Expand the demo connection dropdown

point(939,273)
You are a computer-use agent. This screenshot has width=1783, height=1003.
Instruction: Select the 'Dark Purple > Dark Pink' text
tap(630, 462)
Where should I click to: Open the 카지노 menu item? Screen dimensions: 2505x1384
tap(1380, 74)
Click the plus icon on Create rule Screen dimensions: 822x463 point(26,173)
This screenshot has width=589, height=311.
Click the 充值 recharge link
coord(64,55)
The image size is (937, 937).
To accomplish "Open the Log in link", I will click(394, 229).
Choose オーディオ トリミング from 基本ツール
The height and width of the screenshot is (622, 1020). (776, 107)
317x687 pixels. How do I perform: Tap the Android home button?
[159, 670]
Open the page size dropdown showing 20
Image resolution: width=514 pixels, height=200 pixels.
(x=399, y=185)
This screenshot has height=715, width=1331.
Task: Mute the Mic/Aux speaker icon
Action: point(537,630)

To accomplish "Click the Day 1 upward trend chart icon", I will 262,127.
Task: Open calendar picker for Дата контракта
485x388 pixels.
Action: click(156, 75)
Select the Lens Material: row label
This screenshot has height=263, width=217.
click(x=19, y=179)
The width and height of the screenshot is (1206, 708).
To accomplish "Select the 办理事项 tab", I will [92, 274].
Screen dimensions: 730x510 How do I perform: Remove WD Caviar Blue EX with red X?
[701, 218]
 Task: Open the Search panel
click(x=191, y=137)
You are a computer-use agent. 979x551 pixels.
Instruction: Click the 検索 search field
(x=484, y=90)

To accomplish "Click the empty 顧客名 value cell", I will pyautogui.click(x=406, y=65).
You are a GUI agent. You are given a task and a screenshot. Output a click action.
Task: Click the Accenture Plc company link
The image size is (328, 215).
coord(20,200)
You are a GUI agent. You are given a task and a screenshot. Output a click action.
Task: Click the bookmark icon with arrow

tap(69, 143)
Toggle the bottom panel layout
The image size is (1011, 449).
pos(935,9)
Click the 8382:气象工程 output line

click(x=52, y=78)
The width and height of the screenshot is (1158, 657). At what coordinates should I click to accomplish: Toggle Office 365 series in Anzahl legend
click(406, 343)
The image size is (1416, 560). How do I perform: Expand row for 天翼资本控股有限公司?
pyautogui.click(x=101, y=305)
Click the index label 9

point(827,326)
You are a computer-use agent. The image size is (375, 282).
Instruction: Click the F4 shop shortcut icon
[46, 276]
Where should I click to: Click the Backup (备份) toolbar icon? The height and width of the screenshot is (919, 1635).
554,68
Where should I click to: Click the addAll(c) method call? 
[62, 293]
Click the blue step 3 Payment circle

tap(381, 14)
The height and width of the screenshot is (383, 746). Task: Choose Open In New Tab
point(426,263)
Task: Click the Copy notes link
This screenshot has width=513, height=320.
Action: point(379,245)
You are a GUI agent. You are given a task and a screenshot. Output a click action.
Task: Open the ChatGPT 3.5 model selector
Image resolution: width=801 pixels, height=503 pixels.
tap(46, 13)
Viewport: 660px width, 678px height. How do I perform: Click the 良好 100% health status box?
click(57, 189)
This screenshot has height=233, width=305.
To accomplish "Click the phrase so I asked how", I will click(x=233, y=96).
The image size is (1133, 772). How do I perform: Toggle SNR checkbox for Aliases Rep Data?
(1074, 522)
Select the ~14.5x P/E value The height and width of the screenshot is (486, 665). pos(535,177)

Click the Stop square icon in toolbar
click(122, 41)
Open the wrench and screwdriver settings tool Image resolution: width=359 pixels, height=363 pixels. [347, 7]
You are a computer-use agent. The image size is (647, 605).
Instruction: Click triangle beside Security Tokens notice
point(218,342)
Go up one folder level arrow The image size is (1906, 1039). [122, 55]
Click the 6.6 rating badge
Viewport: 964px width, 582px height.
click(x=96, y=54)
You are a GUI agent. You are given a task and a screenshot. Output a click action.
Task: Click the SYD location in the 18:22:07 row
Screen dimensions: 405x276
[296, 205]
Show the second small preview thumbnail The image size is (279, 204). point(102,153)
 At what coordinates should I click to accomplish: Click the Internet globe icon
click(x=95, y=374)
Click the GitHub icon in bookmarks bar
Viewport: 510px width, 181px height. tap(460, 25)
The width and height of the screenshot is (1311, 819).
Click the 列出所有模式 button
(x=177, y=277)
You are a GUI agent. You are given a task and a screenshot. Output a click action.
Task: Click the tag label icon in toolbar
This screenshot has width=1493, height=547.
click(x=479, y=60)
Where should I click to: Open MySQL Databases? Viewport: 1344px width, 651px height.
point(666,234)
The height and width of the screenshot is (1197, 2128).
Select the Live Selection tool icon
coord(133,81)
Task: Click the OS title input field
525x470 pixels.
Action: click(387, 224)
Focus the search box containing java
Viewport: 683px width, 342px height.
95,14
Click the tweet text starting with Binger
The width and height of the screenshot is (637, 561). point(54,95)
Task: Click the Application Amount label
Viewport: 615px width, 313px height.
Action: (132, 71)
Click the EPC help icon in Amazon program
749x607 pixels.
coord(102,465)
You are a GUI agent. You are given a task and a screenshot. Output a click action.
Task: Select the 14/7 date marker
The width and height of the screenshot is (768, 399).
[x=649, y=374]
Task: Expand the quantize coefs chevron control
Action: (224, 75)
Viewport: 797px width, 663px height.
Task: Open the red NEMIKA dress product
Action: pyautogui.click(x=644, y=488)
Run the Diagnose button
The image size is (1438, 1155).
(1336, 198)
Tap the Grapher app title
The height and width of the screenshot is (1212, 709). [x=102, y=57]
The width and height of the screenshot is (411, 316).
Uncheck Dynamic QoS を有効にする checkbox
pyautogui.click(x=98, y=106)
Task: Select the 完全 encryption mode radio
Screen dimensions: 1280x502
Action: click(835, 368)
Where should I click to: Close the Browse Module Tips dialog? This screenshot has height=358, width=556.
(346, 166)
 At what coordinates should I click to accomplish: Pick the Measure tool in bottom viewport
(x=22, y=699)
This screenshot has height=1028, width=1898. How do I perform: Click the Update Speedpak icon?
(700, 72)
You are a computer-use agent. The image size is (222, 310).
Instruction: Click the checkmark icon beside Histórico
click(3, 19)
----------
### [THE REQUEST]
Return verbatim the lines in the records above, starting at the line that contains "Task: Select the 完全 encryption mode radio" and ending with the last line of the records.

### [RIGHT ANSWER]
Task: Select the 完全 encryption mode radio
Screen dimensions: 1280x502
Action: click(835, 368)
Where should I click to: Close the Browse Module Tips dialog? This screenshot has height=358, width=556.
(346, 166)
 At what coordinates should I click to accomplish: Pick the Measure tool in bottom viewport
(x=22, y=699)
This screenshot has height=1028, width=1898. How do I perform: Click the Update Speedpak icon?
(700, 72)
You are a computer-use agent. The image size is (222, 310).
Instruction: Click the checkmark icon beside Histórico
click(3, 19)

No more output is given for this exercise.